Mais, précisément, l’incertitude dont parle le texte n’est-elle pas le fait même de l’évolution des sciences et des techniques ? Celles-ci peuvent-elles la réduire au point de la faire cesser ?
Si ce n’est pas le cas, seul un temps indéfiniment long pourrait permette d’écarter tout dommage éventuel et donc d’y parer. Cette insuffisance de la maîtrise scientifique dans la prévention des risques de l’évolution technologique serait alors constitutive des sciences et serait suffisante pour justifier la menace et la méfiance subjectives dans la mesure ou celles-ci seraient la conséquence subjective d’un risque potentiel inscrit objectivement dans la pratique scientifique et technique elle-même.
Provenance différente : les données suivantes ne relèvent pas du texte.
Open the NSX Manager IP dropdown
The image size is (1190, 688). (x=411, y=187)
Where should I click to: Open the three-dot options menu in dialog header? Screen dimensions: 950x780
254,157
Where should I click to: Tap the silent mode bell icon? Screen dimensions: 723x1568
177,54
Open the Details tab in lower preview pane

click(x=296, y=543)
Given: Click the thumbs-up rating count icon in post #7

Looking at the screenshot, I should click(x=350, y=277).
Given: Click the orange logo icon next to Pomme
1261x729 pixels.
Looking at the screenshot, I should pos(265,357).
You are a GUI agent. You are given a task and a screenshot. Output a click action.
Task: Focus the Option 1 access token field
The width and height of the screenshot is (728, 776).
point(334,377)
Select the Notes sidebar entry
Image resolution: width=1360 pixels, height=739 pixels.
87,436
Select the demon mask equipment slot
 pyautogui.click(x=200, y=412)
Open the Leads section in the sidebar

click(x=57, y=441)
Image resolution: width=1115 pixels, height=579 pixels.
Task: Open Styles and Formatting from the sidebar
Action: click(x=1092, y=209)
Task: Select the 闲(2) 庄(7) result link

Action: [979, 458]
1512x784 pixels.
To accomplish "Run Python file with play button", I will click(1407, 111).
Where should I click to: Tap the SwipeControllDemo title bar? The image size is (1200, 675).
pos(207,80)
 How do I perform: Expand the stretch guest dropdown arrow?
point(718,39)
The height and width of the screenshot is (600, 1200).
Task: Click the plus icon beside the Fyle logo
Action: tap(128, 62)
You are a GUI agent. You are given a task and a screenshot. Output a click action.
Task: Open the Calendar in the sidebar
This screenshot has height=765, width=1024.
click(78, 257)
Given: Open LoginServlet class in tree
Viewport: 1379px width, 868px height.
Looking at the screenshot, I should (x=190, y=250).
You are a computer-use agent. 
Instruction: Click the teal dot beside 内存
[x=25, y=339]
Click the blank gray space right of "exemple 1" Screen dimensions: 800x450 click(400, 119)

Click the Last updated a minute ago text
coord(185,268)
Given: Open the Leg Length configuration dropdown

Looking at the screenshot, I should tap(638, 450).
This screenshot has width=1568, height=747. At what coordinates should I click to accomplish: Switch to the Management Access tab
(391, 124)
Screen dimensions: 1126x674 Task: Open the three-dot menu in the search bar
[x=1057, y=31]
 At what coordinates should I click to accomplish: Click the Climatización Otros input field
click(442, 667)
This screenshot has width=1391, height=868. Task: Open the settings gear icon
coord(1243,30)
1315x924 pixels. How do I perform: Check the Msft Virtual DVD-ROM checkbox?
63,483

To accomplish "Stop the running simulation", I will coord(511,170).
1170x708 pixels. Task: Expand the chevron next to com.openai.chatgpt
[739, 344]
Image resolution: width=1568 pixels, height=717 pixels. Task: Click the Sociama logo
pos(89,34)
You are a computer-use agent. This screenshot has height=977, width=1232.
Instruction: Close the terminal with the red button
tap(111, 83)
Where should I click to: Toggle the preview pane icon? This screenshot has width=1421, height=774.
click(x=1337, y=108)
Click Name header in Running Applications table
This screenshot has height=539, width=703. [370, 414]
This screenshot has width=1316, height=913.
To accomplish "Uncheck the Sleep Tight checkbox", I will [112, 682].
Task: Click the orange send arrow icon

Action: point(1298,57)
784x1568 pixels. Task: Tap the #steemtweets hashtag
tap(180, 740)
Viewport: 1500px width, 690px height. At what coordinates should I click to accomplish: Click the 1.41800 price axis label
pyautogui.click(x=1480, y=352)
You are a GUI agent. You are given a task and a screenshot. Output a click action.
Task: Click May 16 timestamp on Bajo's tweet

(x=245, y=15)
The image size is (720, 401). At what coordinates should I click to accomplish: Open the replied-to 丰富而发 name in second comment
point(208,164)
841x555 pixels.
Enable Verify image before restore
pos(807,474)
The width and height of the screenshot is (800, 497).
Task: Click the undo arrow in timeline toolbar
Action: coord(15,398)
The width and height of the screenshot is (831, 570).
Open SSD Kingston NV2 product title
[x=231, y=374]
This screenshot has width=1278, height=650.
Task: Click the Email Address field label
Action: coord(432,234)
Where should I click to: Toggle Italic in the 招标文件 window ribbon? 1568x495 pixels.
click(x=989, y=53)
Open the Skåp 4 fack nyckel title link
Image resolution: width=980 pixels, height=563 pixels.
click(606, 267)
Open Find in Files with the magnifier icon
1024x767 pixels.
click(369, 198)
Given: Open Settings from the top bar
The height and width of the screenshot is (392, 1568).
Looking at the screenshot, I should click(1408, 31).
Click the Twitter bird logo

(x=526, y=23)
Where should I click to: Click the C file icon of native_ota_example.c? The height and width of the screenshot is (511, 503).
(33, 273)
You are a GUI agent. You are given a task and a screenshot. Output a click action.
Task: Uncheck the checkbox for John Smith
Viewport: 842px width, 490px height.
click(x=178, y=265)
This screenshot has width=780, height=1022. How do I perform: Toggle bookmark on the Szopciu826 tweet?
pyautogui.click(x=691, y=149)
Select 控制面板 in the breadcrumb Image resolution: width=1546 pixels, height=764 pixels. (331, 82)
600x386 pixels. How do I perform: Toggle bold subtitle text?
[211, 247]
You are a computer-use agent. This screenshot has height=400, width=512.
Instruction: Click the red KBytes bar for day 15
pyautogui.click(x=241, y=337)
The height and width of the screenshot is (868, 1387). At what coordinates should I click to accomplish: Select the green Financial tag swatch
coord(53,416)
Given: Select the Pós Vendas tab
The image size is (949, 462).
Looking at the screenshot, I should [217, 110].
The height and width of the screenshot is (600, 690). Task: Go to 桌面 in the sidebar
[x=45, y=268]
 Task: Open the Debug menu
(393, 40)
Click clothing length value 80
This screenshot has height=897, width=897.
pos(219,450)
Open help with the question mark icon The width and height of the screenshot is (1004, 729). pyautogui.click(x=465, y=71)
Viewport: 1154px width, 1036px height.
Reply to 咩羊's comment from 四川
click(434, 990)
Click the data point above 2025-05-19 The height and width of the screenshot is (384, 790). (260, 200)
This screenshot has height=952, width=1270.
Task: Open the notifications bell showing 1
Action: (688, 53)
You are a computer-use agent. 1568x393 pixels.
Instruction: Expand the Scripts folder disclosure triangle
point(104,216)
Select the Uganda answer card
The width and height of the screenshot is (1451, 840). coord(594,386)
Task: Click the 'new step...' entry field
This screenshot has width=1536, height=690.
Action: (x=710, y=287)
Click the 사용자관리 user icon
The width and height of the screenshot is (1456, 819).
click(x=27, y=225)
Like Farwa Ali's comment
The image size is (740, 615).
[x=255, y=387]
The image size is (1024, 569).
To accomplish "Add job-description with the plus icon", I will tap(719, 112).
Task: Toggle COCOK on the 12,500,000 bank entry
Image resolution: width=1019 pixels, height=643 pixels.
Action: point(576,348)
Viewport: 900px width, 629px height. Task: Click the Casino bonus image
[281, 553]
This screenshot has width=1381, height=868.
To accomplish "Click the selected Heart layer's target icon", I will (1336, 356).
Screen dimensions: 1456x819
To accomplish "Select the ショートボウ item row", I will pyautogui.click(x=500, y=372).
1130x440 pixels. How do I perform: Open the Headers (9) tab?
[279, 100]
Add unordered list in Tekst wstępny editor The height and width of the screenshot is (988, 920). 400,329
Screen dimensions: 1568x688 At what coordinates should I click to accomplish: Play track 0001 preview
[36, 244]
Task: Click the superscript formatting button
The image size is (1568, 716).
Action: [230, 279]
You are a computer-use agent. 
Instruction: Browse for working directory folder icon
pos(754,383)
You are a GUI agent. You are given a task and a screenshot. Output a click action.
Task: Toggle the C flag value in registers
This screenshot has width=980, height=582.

Toute nouvelle technologie serait par nature risquée dans la mesure où elle serait incapable de mesurer à long terme les risques réels encourus. Le principe de précaution devrait donc devenir un principe de renoncement à toute évolution technologique, des comportements et des modes de vie qu’elle génère.
Il est fallacieux de citer à ce sujet l’usage de l’amiante dans le mesure où le risque pour la santé publique était scientifiquement connu depuis le fin de du XIXème siècle et que les pouvoirs publics ont refusé pour des raisons économiques et politiques d’en tenir compte. En ce sens le principe de précaution comme principe de prévention (prévenir un risque avéré et reconnu), doit s’imposer à la puissance publique et n’est du reste pas l’objet du texte constitutionnel cité. C’est plutôt l’exemple dit de la vache folle qui pourrait nous servir de modèle. Il n’était, en effet, pas possible de prévoir le mode de transmission de la maladie de Creutzfeldt-Jakob de la vache à l’homme en l’état des connaissance de l’époque. Aucun soupçon du risque n’était scientifiquement fondé et c’est la réalité du dommage qui a entrainé la recherche et la découverte de son enchainement causal et qui a révolutionné au passage l’idée antérieure trop limitée d’infection. Cet exemple serait-il emblématique et justifierait-il une inquiétude subjective générale à l’égard de l’évolution technologique et la confusion entre risque objectifs et risques subjectifs que le texte constitutionnel prétendait écarter ?
Sauf à prétendre renoncer à tout progrès technique et donc à l’évolution de l’espèce humaine elle-même il nous faut refuser cette prétendue valeur exemplaire générale de l’exemple de la vache folle. Sauf à verser dans un obscurantisme passéiste et mythique, le problème est donc politique avant que d’être technique :il ne s’agit pas de promouvoir le risque zéro, impossible sauf nier la condition d’existence et de survie avérée de l’espèce humaine, ni le refus de tout dommage potentiel, car c’est aussi par le dommage avéré que nous pouvons progresser dans la connaissance du monde et de nous-même -et ceci est la seule leçon rationnelle à tirer de la maladie dite de la vache folle-, mais il convient de mettre les sciences et les techniques au service des hommes et non d’intérêts économiques privés prédateurs de nos conditions de vie.
La question essentielle est donc de savoir quelles procédures démocratiques, lesquelles doivent inclure l’expertise scientifique indépendante de ces intérêts privés, faut-il mettre en place pour décider du développement contrôlé de telle ou telle technologie innovante.